If we assume that dependency complexity grows linearly with time, then the amount of computation required to check package installability will grow quadratically. This may be offset by the increase in computing power. However, as integration density and computing power increases, Linux is increasingly used in embedded and deeply embedded systems, whose complexity follows that of personal computers with, say, a lag of five or ten years. These systems will soon require unified Linux distributions with package management and remote update. As computing power has a higher energy cost than memory (because computing, being, today, sequential, its power is, to the first order, proportional to the operating frequency, and power consumption increases with operating frequency), we will have embedded systems with large flash memory and few computing power. Therefore, complex software may be installed on these MIPS-starved storageful systems. (The question of determining whether there is complex software which does not require much CPU power is left open.)
But computing the installability of such complex software on those systems may
well exceed their computing power.
Also, the quadratic behaviour is totally empirical, and the actual times, although reasonable on a fast system (on the order of seconds), become non
negligible on a slightly old PC (on the order of tens of seconds). The algorithms used, even if correct (which they are not in the case of APT), have no provable and reasonable upper bound on the time required to compute a solution.

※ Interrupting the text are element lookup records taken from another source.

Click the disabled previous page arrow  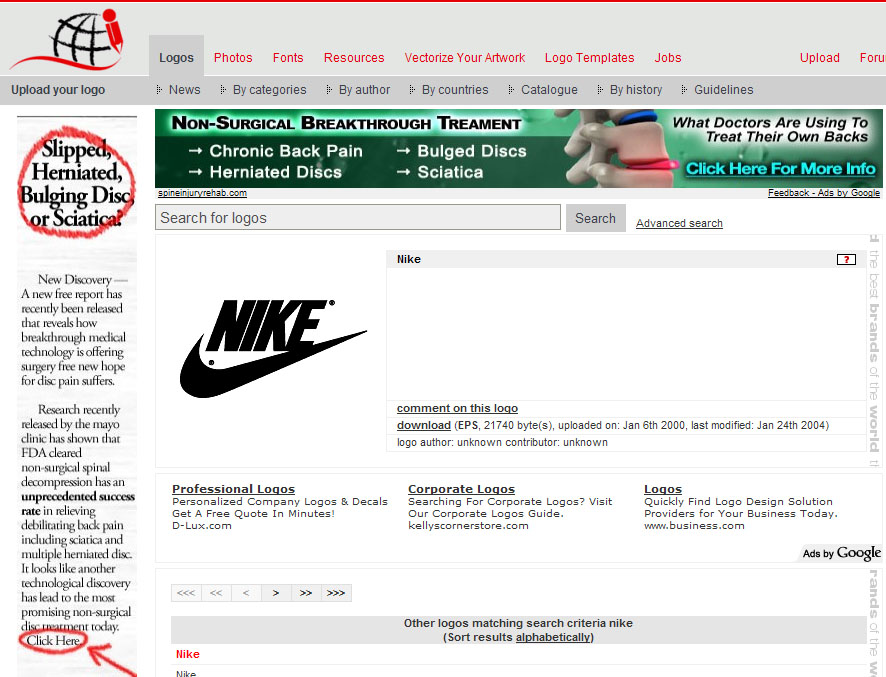click(x=246, y=593)
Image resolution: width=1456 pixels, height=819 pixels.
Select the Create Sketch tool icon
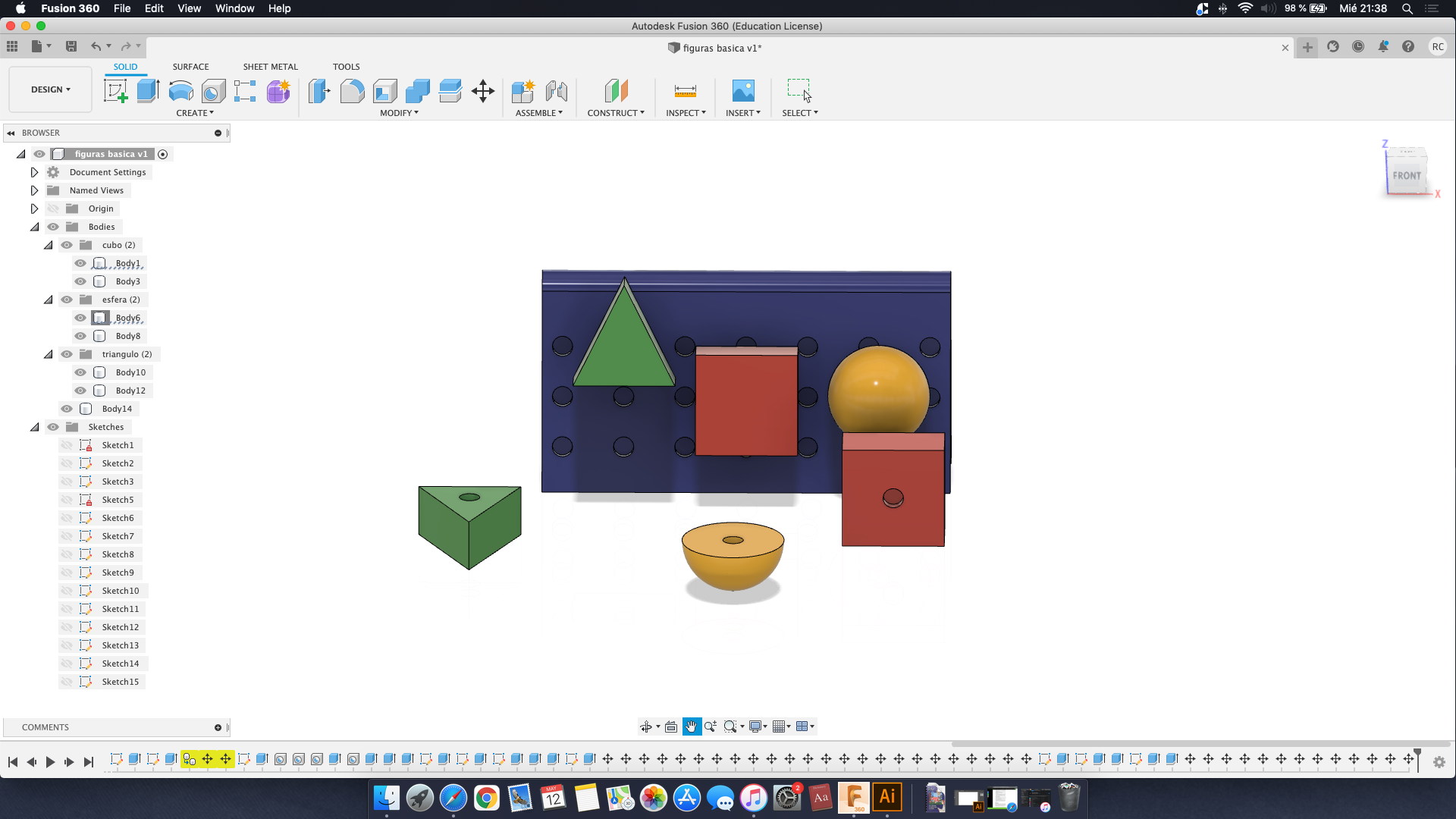[x=115, y=91]
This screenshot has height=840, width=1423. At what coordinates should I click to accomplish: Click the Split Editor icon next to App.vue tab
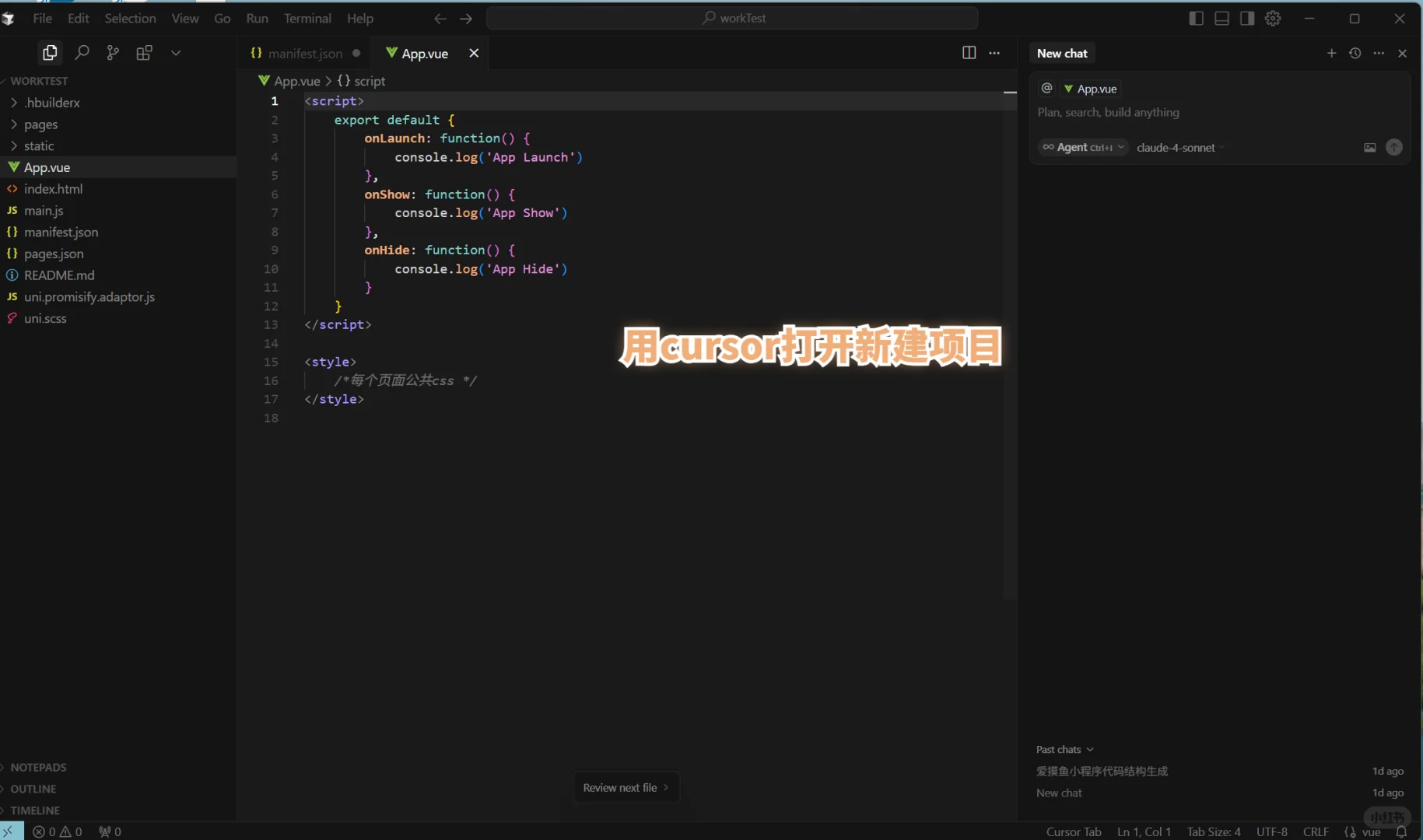pyautogui.click(x=969, y=53)
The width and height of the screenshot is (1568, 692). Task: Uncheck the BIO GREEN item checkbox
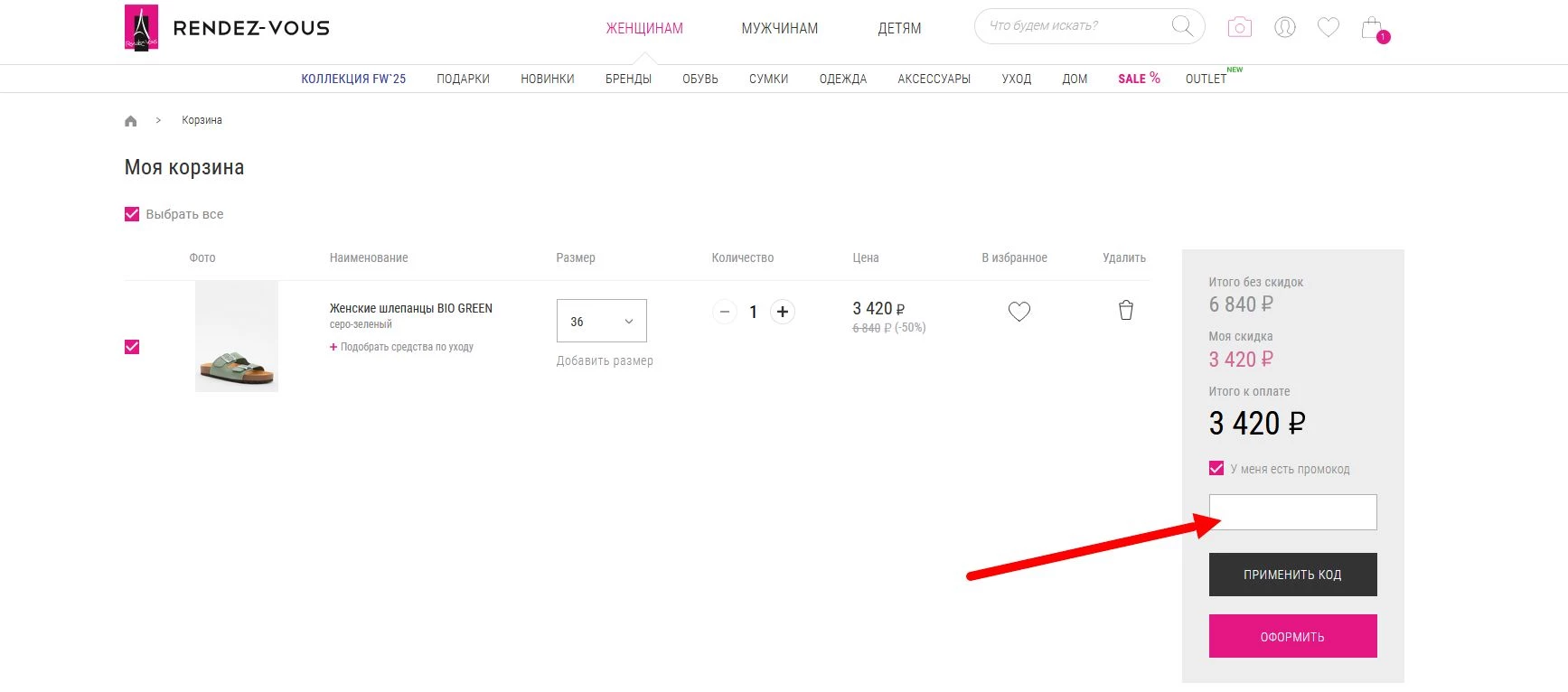132,347
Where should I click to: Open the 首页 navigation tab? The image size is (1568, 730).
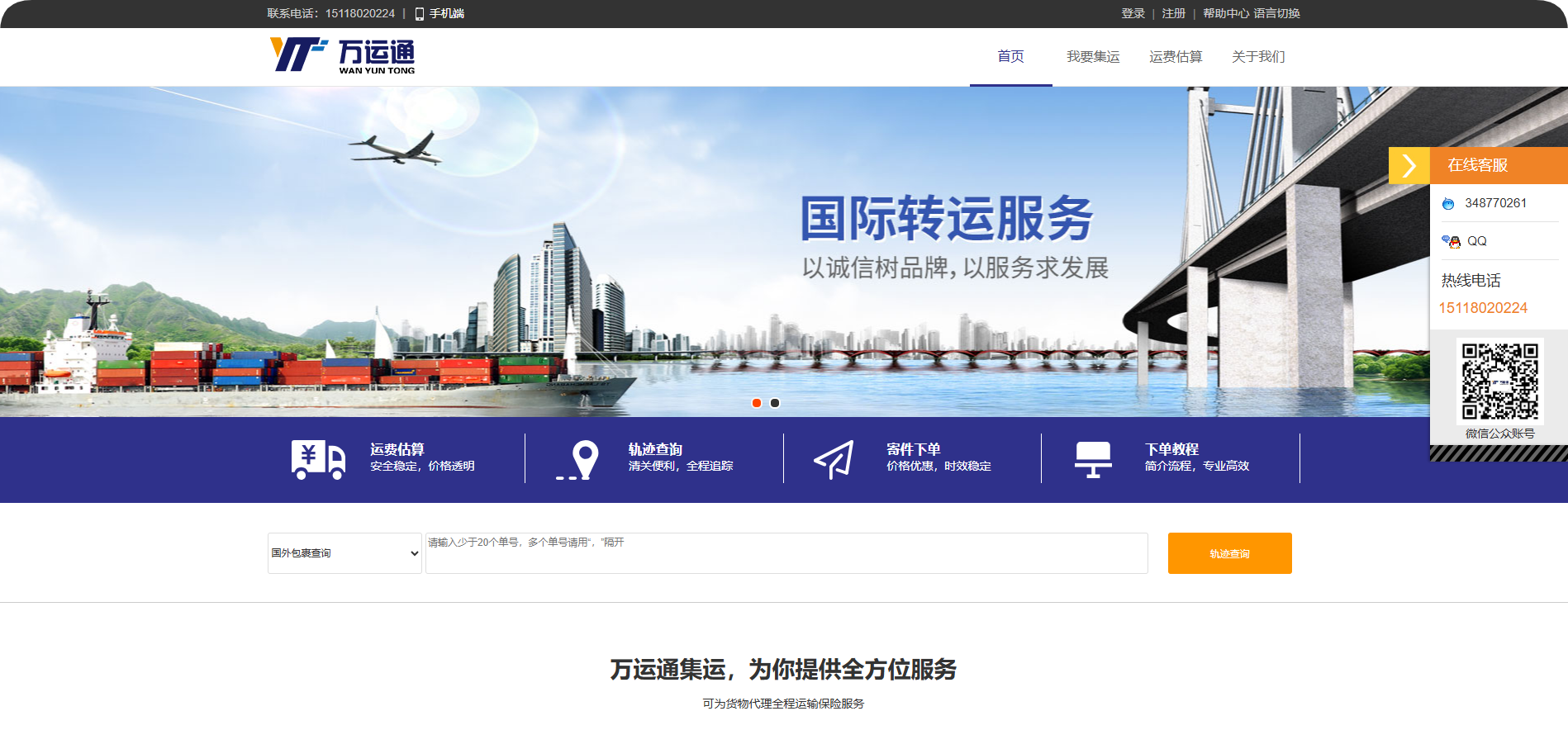coord(1010,56)
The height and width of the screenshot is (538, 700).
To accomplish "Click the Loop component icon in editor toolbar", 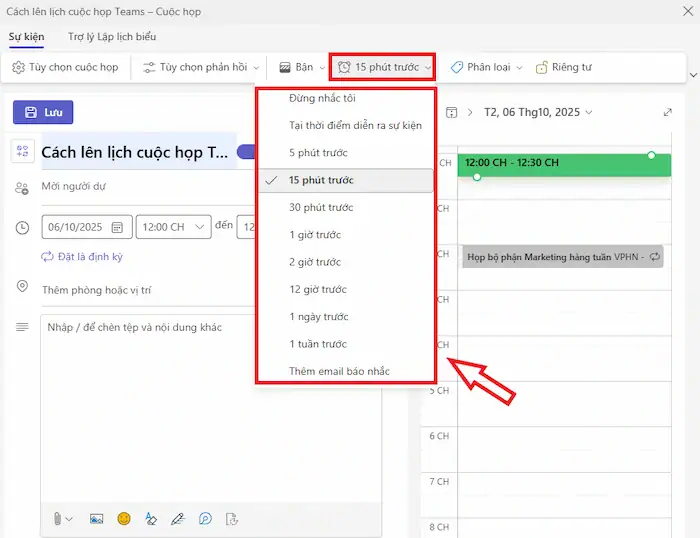I will (205, 518).
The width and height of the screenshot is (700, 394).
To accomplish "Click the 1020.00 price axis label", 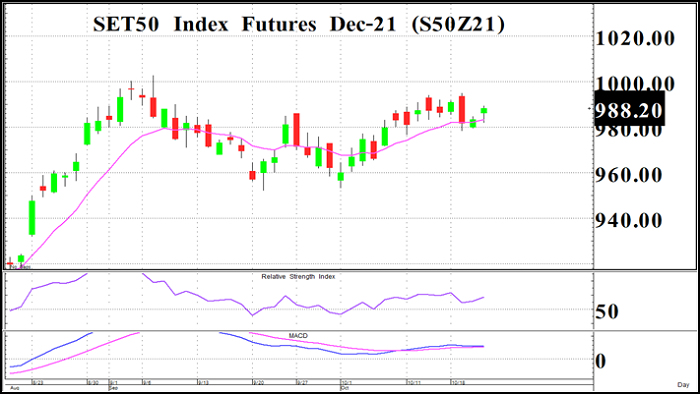I will pos(635,38).
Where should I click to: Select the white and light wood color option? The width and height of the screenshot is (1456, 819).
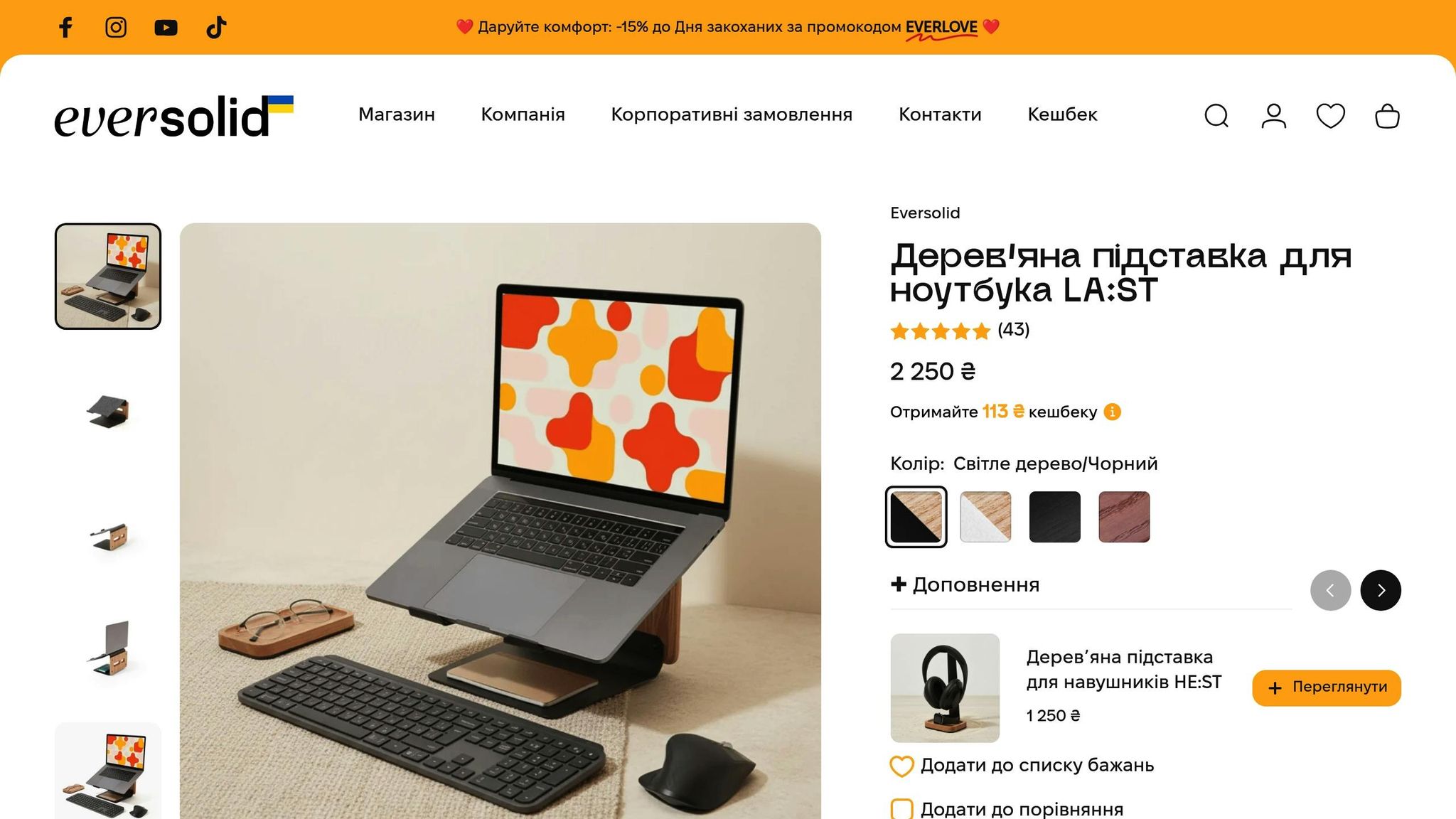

What we want is an algorithm that is provably correct and that has a provably
acceptable bound on required computational resources. As our chances of solving P = NP are slim, we must either :
- Find a statistical property of the package pool which allows us to give an adequate bound on the complexity of the presently used solvers. Changes to the pool must more or less preserve that statistical property.
- Find a new dependency management scheme (which may or may not be very different from what we have now) that has an efficient algorithm, then convince everyone to use that scheme, or create a distribution that uses it, together with automatic or semi-automatic conversion tools from existing distributions.
For the first approach, as it has been noted that the Debian package graph is small world and the behaviour of the solvers is quadratic, we emit the following conjecture:
Conjecture (Small world solvability)
Any boolean circuit whose graph is small-world can be solved in polynomial time.